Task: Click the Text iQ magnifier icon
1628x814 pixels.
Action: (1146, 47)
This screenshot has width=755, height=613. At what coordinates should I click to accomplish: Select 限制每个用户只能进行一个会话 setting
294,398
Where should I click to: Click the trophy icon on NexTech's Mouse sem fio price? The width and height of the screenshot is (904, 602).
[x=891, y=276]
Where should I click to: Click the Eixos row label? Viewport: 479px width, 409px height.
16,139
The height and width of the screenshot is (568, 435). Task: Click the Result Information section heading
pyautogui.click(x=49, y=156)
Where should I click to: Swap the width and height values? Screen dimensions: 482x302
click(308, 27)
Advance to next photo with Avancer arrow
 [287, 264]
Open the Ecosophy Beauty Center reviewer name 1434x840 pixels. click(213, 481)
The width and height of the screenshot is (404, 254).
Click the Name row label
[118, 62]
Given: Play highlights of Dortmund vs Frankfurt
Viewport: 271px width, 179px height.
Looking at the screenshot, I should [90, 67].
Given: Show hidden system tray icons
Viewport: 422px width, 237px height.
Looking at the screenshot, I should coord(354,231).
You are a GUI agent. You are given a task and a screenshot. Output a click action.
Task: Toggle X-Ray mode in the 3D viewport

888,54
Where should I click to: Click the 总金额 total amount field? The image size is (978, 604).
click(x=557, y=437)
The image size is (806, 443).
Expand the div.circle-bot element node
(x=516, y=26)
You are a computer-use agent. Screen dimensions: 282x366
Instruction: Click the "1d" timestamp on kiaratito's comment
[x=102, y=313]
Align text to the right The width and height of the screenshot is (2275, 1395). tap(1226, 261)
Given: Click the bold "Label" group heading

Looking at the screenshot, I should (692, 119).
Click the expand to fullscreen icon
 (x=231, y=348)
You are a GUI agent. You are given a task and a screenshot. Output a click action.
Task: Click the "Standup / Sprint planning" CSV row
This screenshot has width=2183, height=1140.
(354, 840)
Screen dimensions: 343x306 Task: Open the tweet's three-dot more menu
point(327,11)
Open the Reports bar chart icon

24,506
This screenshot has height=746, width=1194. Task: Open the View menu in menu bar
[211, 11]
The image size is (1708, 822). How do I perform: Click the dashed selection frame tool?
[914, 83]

> [Aim of the exercise]: Return everything from the start of the data down to the line containing "(x=231, y=348)", both ends included, with each line reproduced character for character.

> [Solution below]:
Task: Click the Text iQ magnifier icon
1628x814 pixels.
Action: (1146, 47)
This screenshot has width=755, height=613. At what coordinates should I click to accomplish: Select 限制每个用户只能进行一个会话 setting
294,398
Where should I click to: Click the trophy icon on NexTech's Mouse sem fio price? The width and height of the screenshot is (904, 602).
[x=891, y=276]
Where should I click to: Click the Eixos row label? Viewport: 479px width, 409px height.
16,139
The height and width of the screenshot is (568, 435). Task: Click the Result Information section heading
pyautogui.click(x=49, y=156)
Where should I click to: Swap the width and height values? Screen dimensions: 482x302
click(308, 27)
Advance to next photo with Avancer arrow
 [287, 264]
Open the Ecosophy Beauty Center reviewer name 1434x840 pixels. click(213, 481)
The width and height of the screenshot is (404, 254).
Click the Name row label
[118, 62]
Given: Play highlights of Dortmund vs Frankfurt
Viewport: 271px width, 179px height.
Looking at the screenshot, I should [90, 67].
Given: Show hidden system tray icons
Viewport: 422px width, 237px height.
Looking at the screenshot, I should coord(354,231).
You are a GUI agent. You are given a task and a screenshot. Output a click action.
Task: Toggle X-Ray mode in the 3D viewport

888,54
Where should I click to: Click the 总金额 total amount field? The image size is (978, 604).
click(x=557, y=437)
The image size is (806, 443).
Expand the div.circle-bot element node
(x=516, y=26)
You are a computer-use agent. Screen dimensions: 282x366
Instruction: Click the "1d" timestamp on kiaratito's comment
[x=102, y=313]
Align text to the right The width and height of the screenshot is (2275, 1395). tap(1226, 261)
Given: Click the bold "Label" group heading

Looking at the screenshot, I should (692, 119).
Click the expand to fullscreen icon
 (x=231, y=348)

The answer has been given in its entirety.